Supplied data
____________________
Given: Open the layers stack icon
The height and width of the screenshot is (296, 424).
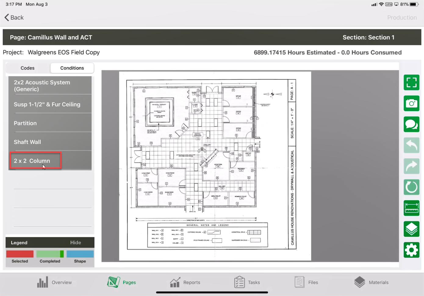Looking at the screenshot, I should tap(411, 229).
____________________
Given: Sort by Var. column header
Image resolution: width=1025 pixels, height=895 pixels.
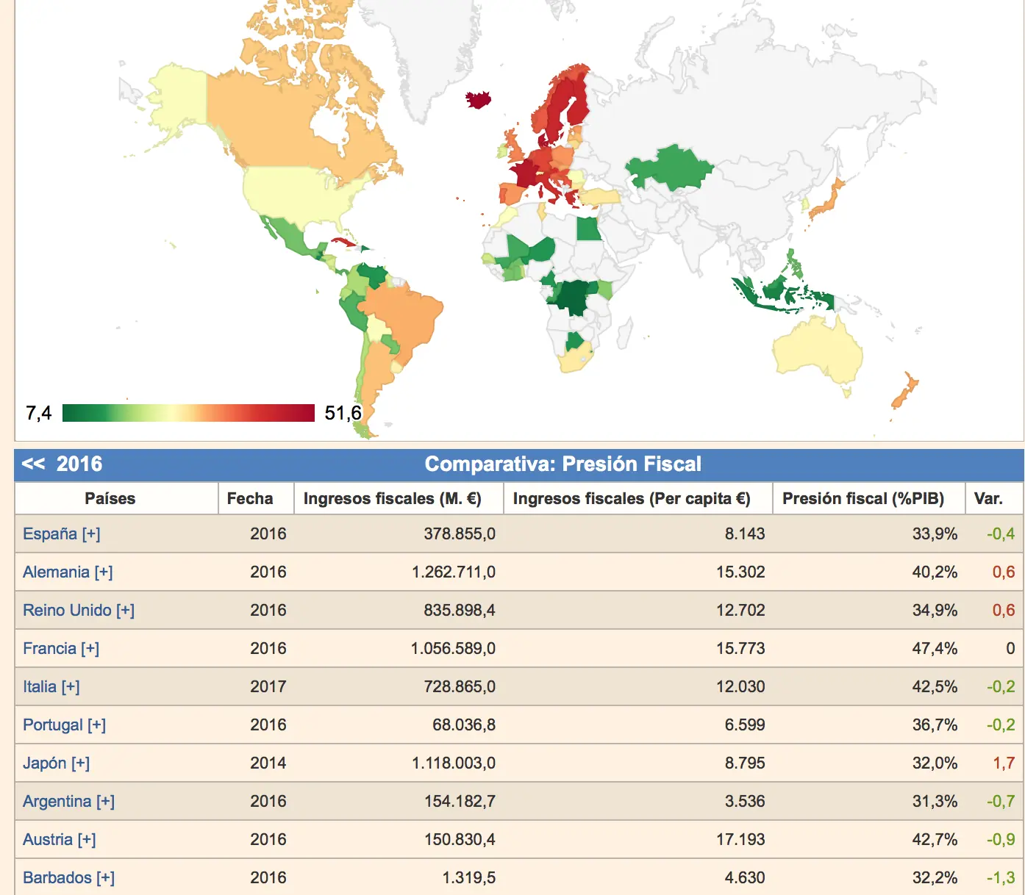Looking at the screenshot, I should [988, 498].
____________________
Try it
Please tally how many lines in the listing above contain the word "Given", and answer with the figure alone.

Worked solution
2